If your heart is beating so fast it feels like it’s about to burst, you could have a serious condition — or, it could be nothing to worry about. Here’s what to do.
We all know the feeling of a bounding, fast pulse after exercising or when we’re furious about something. But, what if it happens while you’re reading a book or watching TV? A racing pulse can be caused by a wide variety of conditions, from the benign to the serious.
“It depends on the context in which your symptoms appear,” says Helga Van Herle, MD, a cardiologist at Keck Medicine of USC and associate professor of clinical medicine at the Keck School of Medicine of USC. “But if you feel like you’re going to faint or if you experience lightheadedness, chest pain or sudden shortness of breath while your pulse is racing, you should seek urgent medical attention.”
What are heart palpitations?
Palpitations is the general word doctors use for any fast or pounding sensations that you feel in your chest. These unusual heart rhythms can also be called arrhythmias. Normally, you don’t even notice your heartbeat, but these sensations often get your attention.
Want to check if your fast pulse rate is in the normal range? Set a timer to one minute, find your pulse, and count your heartbeats during that minute. A normal heart rate is between 60 and 100 beats per minute. A racing pulse is one that’s faster than 100 beats; this is called tachycardia.
Types and causes of tachycardia
The rapid heart rate of tachycardia isn’t necessarily serious, but it can be treated, if necessary, depending on what is causing it. Here’s a breakdown:
- Sinus tachycardia
This is the totally normal, bounding-heart feeling we get when upset, or during or after exercise. The heart is beating correctly, just fast.
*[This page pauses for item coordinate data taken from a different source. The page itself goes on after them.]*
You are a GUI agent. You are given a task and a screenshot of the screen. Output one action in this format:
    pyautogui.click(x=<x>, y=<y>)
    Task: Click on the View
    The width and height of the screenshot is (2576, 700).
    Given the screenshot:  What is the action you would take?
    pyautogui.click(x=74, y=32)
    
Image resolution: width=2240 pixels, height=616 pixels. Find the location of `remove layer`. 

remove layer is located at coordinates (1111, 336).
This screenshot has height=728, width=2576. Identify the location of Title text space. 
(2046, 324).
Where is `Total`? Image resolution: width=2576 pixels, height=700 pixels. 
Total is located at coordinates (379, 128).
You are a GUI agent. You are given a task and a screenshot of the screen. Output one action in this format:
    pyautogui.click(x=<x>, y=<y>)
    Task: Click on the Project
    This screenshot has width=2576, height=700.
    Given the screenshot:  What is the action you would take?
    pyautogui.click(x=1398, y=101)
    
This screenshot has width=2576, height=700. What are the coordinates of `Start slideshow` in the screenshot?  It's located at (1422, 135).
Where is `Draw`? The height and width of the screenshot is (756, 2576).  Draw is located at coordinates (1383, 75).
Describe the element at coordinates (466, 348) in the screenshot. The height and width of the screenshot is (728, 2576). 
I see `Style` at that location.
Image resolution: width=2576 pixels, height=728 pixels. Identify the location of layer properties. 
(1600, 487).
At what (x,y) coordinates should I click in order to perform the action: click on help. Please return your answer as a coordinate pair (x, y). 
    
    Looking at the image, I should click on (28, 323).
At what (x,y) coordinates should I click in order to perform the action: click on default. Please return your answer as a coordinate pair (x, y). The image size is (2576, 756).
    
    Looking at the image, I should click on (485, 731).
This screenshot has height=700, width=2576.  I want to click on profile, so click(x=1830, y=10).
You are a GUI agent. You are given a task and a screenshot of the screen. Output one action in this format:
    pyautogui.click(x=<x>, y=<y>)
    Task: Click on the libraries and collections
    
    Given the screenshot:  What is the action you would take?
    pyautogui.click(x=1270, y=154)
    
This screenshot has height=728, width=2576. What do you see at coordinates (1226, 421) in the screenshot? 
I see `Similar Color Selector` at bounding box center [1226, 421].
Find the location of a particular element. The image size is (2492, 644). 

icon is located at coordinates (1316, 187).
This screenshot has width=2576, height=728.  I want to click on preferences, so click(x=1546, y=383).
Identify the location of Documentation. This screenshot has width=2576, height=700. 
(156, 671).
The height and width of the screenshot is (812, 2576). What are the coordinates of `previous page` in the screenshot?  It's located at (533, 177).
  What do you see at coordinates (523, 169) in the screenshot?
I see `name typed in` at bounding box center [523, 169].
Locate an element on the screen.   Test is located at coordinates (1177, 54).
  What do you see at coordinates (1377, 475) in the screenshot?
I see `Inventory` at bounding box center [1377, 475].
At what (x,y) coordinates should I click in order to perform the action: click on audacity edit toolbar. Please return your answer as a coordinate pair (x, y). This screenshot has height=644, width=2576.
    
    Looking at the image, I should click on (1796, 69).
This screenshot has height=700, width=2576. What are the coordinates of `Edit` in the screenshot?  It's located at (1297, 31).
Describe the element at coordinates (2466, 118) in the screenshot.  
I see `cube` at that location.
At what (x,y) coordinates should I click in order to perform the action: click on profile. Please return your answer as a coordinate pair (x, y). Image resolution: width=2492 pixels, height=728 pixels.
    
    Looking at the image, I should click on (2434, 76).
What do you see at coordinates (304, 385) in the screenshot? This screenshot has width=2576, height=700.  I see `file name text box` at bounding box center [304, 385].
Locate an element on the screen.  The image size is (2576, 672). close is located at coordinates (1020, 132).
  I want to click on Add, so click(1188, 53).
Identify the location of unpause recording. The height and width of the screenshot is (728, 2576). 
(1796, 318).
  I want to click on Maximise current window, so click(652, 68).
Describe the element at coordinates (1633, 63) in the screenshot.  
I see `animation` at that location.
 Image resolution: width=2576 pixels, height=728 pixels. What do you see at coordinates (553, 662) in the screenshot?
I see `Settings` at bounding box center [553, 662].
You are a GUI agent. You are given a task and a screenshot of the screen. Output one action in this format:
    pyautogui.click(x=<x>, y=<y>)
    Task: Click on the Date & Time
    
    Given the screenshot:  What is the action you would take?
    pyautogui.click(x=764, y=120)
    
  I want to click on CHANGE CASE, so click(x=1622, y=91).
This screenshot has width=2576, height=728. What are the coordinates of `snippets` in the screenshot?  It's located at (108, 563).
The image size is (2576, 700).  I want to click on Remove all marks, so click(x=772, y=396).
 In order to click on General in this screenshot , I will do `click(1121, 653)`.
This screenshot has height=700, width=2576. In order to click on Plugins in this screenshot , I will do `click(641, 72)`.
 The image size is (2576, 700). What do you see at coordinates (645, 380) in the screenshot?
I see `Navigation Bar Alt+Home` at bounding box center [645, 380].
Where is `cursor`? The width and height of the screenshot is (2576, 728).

- Supraventricular tachycardia (SVT)
This type of fast pulse originates in the atria, the upper chambers of the heart. The electrical impulses that regulate your heartbeat short-circuit, resulting in a fast heart rate. SVT is the most common cause of heart rhythm problems in children; it is also linked with anxiety, fatigue, drinking lots of caffeine or alcohol, and smoking. SVT isn’t often serious, and lifestyle modifications or medications may help to reduce episodes.
- Ventricular tachycardia
Ventricular tachycardia originates in the lower chambers of the heart, or ventricles, and can be serious. As with SVT, with ventricular tachycardia, the electrical impulse that regulates the heart rate misfires, causing a fast rhythm. This often occurs in people who already have a heart condition, such as cardiomyopathy, or weakened heart muscles. It can also be caused by some medications and illegal substances, like cocaine. Depending on the cause, ventricular tachycardia may be treated with medication or surgery.
Is atrial fibrillation the same as tachycardia?
Atrial fibrillation, or A-fib, is sometimes called a type of tachycardia. What distinguishes it (and other kinds of fibrillation) is that not only is the speed of your pulse altered, its rhythm is, too. So, instead of beating steadily, the heart beats irregularly. The American Heart Association estimates that more than 12 million people will have this common heart rhythm disorder by 2030.
A-fib can lead to blood clots that may increase your risk of stroke; it’s also associated with a higher chance of developing heart failure. Those who have existing heart disease, high blood pressure, diabetes or hyperthyroidism or are obese or heavy alcohol users are more likely to develop A-fib. Lifestyle changes, medications, blood thinners, weight loss and surgery can help to manage this type of heart palpitations.
How are these conditions diagnosed?
Dr. Van Herle explains that your doctor will take your pulse, either by counting the number of heartbeats in one minute or by using an electrocardiogram, a painless test that detects and records your heart activity through the use of small electrodes, or sensors, that are attached to your chest and arms or legs.
“If your racing pulse is intermittent,” she says, “your doctor may order other types of testing to further evaluate it, such as a Holter monitor or a cardiac event recorder. Both of these devices are types of portable electrocardiograms that you can wear for a limited amount of time, ranging from 24 hours up to weeks or months. This will provide your doctor with information about your heart rate and rhythm over a longer period of time.”
Following a heart-healthy lifestyle is always a good idea, but it may not necessarily reduce the episodes or complications of arrhythmia, according to Dr. Van Herle. In some cases, other medical therapies may be necessary. Work with your doctor to manage your symptoms.